Très bien écrit, et prenant son temps, Icíar Bollaín décrit avec précision le processus d’enfermement et l’emprise qui se fait de plus en plus terrible sur cette femme. Comment faire face à un homme aussi puissant ? Qu’est-ce que cela implique pour elle, même aussi pour ses proches ? D’ailleurs comment en parler à ses proches ? Puis derrière ça, comment arriver à sortir de cela, sans que sa réputation et sa carrière ne soient entachées par les jugements hâtifs, et les qu’en dira-t-on ?
Si on a déjà vu ce genre de film, car on peut dire que c’est dans l’air du temps, « L’affaire Nevenka« , à bien des arguments, se pose comme l’un des meilleurs, car Icíar Bollaín évite les pièges et autres clichés, et surtout, malgré un scénario qui, dans un sens, ne tient pas vraiment de surprise, le film ne cesse de gagner grâce à la puissance de la mise en scène de sa réalisatrice qui, pour raconter cette histoire, mais aussi et surtout ses personnages, a tout compris. Jamais elle ne force son émotion, jamais elle ne force l’horreur des situations, ou l’emprise, pire encore, il y a quelque chose d’attachant qui se dégage du personnage d’Ismaël, alors même que l’on assiste impuissant aux horreurs qu’il est capable de faire.
Avec ça, un autre sujet qui est incroyable avec ce film et cette histoire, c’est la perspective de cette dernière dans l’opinion publique et les médias qui prennent très vite position en faveur du Maire de la ville, un homme très aimé et très respecté. Là encore, l’émotion est parfaitement tenue. Le mot dignité reviendra plusieurs fois dans les discours, et il peut aisément être appliqué comme la parfaite définition de la mise en scène d’Icíar Bollaín et plus loin encore, de son actrice principale, car oui, il faut s’arrêter l’espace de quelques lignes sur la prestation bluffante de Mireia Oriol. L’actrice, que je ne connaissais pas jusque-là, est aujourd’hui inoubliable tant elle compose un personnage bouleversant d’un bout à l’autre de ce film. C’est la grande révélation de mon année de cinéma.

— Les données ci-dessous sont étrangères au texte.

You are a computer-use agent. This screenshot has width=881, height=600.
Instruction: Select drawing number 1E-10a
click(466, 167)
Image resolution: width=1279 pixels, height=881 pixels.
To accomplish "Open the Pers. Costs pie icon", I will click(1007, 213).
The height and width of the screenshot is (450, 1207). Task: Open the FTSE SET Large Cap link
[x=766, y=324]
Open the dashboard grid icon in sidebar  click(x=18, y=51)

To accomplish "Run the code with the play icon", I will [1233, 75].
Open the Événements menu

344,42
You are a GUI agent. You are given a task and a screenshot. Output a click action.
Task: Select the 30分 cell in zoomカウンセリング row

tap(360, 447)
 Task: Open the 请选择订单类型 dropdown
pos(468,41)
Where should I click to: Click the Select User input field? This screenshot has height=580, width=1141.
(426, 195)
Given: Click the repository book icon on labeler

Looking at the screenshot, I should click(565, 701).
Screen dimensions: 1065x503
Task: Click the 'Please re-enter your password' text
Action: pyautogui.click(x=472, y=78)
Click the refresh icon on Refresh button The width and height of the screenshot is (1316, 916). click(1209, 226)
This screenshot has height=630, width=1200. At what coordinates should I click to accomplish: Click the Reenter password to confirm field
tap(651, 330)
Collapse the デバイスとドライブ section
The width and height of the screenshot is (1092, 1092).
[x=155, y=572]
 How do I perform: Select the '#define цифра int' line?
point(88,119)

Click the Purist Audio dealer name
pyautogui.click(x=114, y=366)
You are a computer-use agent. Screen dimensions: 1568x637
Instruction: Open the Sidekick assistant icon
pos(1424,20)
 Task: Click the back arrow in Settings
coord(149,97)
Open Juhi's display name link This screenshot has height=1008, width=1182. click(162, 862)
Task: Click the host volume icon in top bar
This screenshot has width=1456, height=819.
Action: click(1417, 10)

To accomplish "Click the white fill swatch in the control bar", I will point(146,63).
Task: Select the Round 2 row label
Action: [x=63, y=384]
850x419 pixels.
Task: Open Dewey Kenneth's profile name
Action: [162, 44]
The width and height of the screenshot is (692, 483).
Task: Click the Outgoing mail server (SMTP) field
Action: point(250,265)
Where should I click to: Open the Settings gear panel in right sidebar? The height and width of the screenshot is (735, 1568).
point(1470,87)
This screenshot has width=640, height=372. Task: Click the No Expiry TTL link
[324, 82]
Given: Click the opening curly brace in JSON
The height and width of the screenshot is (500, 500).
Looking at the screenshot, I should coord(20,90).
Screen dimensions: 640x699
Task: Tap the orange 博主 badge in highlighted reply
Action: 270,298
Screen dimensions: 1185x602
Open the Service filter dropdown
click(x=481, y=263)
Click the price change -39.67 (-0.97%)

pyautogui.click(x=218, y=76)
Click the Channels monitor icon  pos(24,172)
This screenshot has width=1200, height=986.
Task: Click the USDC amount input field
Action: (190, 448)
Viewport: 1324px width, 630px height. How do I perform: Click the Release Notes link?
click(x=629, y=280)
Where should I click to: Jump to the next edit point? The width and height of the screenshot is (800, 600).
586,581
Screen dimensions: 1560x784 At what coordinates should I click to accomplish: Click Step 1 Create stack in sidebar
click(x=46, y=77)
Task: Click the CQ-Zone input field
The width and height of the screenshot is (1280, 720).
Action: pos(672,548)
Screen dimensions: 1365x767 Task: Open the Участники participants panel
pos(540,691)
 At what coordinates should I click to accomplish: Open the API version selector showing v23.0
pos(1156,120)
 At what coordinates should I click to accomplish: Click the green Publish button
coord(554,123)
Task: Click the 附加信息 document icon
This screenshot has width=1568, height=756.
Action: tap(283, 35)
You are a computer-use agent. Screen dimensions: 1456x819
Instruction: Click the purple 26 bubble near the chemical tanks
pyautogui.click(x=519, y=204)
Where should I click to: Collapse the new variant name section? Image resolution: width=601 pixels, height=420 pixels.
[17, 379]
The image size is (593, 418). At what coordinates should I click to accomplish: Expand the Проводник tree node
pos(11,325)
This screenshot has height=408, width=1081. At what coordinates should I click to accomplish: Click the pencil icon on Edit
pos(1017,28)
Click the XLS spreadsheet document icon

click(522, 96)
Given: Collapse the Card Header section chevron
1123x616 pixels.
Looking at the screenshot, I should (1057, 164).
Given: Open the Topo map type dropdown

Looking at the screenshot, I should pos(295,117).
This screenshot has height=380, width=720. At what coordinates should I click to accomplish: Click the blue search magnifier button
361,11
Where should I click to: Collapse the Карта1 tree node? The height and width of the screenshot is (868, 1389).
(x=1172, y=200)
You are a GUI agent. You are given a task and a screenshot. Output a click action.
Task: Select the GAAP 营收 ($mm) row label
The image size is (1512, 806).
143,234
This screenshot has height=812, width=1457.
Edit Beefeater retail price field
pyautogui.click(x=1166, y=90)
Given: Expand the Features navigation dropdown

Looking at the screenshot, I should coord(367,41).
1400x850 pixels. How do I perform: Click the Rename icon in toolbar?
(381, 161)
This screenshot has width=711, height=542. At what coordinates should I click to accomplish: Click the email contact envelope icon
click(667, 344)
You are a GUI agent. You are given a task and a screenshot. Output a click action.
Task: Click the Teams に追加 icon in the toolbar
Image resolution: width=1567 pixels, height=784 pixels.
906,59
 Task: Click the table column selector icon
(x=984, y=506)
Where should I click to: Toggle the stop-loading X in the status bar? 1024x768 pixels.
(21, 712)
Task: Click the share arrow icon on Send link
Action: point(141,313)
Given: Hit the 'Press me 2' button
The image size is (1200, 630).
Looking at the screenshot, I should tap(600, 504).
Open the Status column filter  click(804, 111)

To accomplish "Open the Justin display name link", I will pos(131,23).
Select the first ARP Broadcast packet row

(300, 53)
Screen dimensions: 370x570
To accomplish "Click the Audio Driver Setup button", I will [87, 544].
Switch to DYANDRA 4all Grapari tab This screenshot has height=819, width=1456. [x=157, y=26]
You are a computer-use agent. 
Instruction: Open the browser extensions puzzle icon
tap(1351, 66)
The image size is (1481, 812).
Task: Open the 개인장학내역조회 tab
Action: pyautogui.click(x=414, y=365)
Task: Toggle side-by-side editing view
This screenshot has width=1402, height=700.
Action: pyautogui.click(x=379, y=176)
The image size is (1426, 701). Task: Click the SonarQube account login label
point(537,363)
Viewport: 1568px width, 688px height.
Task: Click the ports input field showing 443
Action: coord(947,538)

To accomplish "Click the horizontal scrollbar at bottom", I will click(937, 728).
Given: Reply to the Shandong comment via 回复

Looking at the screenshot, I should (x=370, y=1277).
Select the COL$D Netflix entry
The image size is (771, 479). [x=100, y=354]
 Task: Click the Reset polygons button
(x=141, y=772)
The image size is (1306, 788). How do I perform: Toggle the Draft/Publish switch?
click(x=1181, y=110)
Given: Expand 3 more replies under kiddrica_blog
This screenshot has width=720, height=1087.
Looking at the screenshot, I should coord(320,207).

Sorti la semaine de « The Substance » et du nouveau Robert Zemeckis, il ne faudrait surtout pas oublier le nouveau film de Icíar Bollaín qui est un drame bouleversant jusqu’à sa dernière scène. La réalisatrice a parfaitement su trouver l’angle et la façon de raconter cette histoire et ses personnages. Engagé, politique, féministe, et on ne peut plus d’actualité, alors même que les faits ont plus de vingt ans, « L’affaire Nevenka » est un grand film, pour une triste histoire, et il serait vraiment dommage de passer à côté.